= Data in this exercise =

+ + + + +

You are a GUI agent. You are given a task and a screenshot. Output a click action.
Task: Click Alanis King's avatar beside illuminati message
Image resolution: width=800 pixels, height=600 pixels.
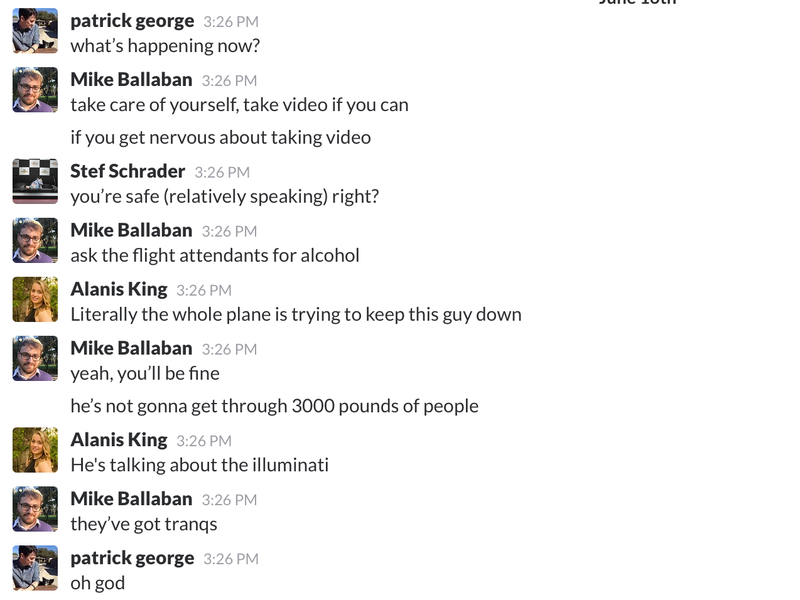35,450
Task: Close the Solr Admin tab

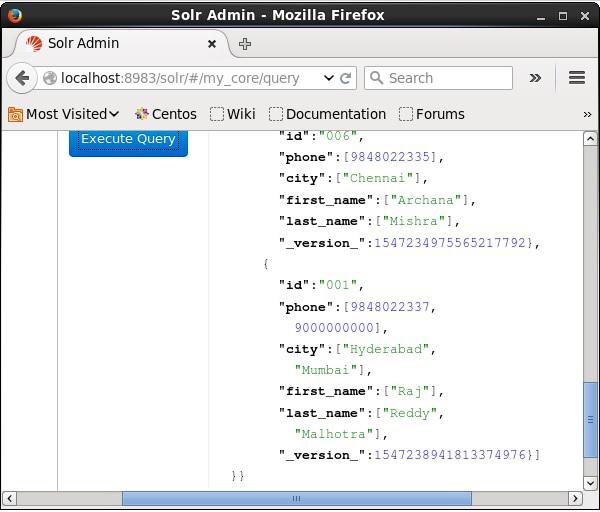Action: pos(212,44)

+ + + + +

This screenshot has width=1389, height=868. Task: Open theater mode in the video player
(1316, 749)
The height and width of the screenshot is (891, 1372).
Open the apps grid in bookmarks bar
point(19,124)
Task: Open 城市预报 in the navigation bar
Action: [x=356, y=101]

+ + + + +

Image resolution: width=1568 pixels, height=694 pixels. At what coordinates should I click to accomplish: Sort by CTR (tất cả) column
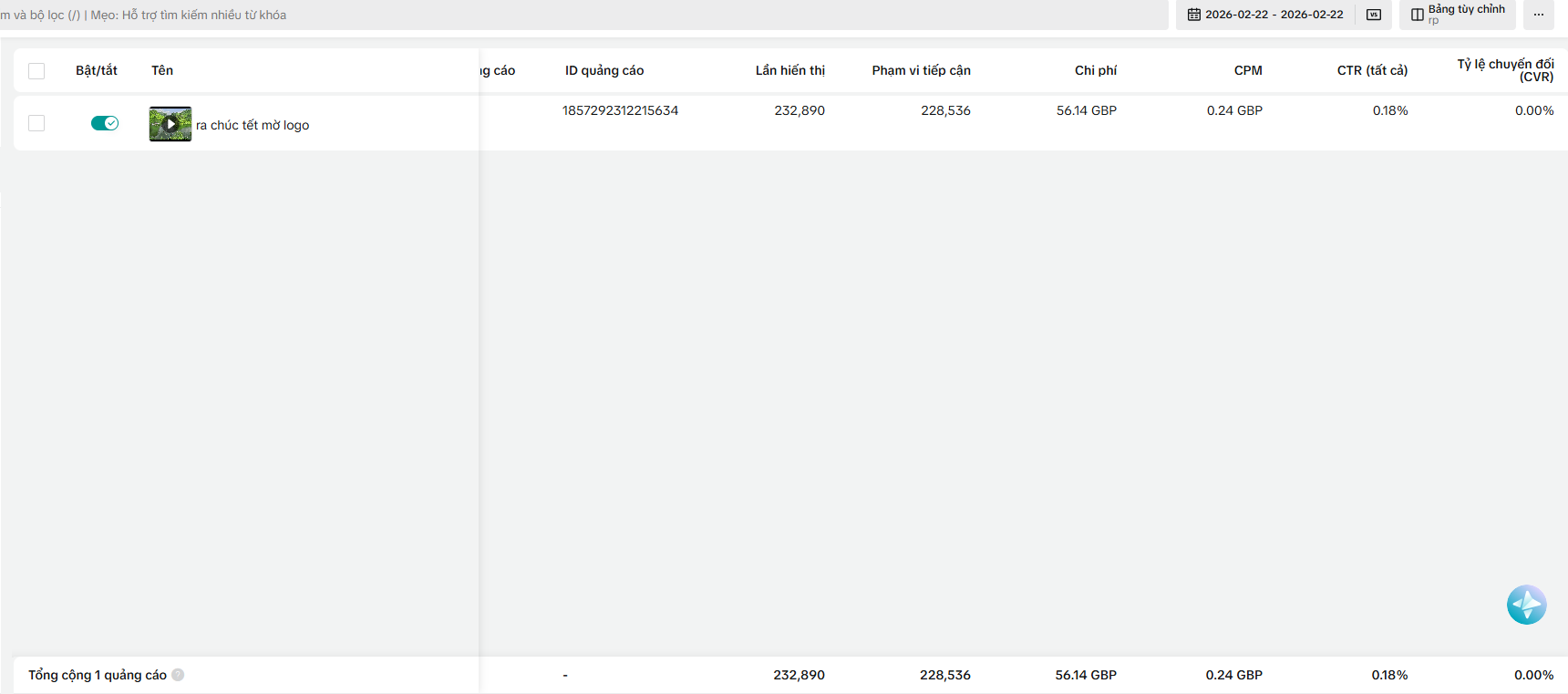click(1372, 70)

+ + + + +

= Written request =
Repeat the lines verbatim, from the line containing "The height and" through the line containing "Action: [x=356, y=101]", both included.

= Result of the exercise =
The height and width of the screenshot is (891, 1372).
Open the apps grid in bookmarks bar
point(19,124)
Task: Open 城市预报 in the navigation bar
Action: [x=356, y=101]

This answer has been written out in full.